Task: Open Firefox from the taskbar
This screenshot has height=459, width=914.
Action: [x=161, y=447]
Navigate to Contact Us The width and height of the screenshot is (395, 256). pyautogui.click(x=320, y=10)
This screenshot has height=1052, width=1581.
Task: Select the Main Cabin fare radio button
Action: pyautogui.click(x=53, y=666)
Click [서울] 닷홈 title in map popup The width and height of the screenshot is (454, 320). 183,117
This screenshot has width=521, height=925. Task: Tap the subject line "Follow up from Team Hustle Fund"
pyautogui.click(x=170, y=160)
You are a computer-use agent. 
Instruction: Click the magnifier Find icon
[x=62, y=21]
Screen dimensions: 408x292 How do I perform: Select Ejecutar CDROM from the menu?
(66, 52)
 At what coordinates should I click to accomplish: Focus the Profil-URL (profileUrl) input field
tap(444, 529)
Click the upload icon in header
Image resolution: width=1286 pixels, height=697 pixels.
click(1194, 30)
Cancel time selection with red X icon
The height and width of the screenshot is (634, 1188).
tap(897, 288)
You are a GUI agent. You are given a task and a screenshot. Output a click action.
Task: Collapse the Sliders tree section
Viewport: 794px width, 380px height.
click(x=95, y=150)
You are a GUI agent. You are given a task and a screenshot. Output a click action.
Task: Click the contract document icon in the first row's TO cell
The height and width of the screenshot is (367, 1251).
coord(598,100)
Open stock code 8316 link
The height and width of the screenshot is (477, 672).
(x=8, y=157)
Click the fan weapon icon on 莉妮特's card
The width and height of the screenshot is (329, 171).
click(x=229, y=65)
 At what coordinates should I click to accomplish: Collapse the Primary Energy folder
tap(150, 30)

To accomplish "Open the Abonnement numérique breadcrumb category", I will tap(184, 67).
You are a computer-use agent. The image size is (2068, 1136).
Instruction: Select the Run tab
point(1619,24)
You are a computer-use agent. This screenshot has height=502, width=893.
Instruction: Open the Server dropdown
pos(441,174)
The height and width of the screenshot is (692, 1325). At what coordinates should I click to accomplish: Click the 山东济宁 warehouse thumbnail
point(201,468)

#####

**Directions**
Give an exact copy of all the data shown above.

**Written solution**
Task: Open Firefox from the taskbar
This screenshot has height=459, width=914.
Action: [x=161, y=447]
Navigate to Contact Us The width and height of the screenshot is (395, 256). pyautogui.click(x=320, y=10)
This screenshot has height=1052, width=1581.
Task: Select the Main Cabin fare radio button
Action: pyautogui.click(x=53, y=666)
Click [서울] 닷홈 title in map popup The width and height of the screenshot is (454, 320). 183,117
This screenshot has width=521, height=925. Task: Tap the subject line "Follow up from Team Hustle Fund"
pyautogui.click(x=170, y=160)
You are a computer-use agent. 
Instruction: Click the magnifier Find icon
[x=62, y=21]
Screen dimensions: 408x292 How do I perform: Select Ejecutar CDROM from the menu?
(66, 52)
 At what coordinates should I click to accomplish: Focus the Profil-URL (profileUrl) input field
tap(444, 529)
Click the upload icon in header
Image resolution: width=1286 pixels, height=697 pixels.
click(1194, 30)
Cancel time selection with red X icon
The height and width of the screenshot is (634, 1188).
tap(897, 288)
You are a GUI agent. You are given a task and a screenshot. Output a click action.
Task: Collapse the Sliders tree section
Viewport: 794px width, 380px height.
click(x=95, y=150)
You are a GUI agent. You are given a task and a screenshot. Output a click action.
Task: Click the contract document icon in the first row's TO cell
The height and width of the screenshot is (367, 1251).
coord(598,100)
Open stock code 8316 link
The height and width of the screenshot is (477, 672).
(x=8, y=157)
Click the fan weapon icon on 莉妮特's card
The width and height of the screenshot is (329, 171).
click(x=229, y=65)
 At what coordinates should I click to accomplish: Collapse the Primary Energy folder
tap(150, 30)

To accomplish "Open the Abonnement numérique breadcrumb category", I will tap(184, 67).
You are a computer-use agent. The image size is (2068, 1136).
Instruction: Select the Run tab
point(1619,24)
You are a computer-use agent. This screenshot has height=502, width=893.
Instruction: Open the Server dropdown
pos(441,174)
The height and width of the screenshot is (692, 1325). At what coordinates should I click to accomplish: Click the 山东济宁 warehouse thumbnail
point(201,468)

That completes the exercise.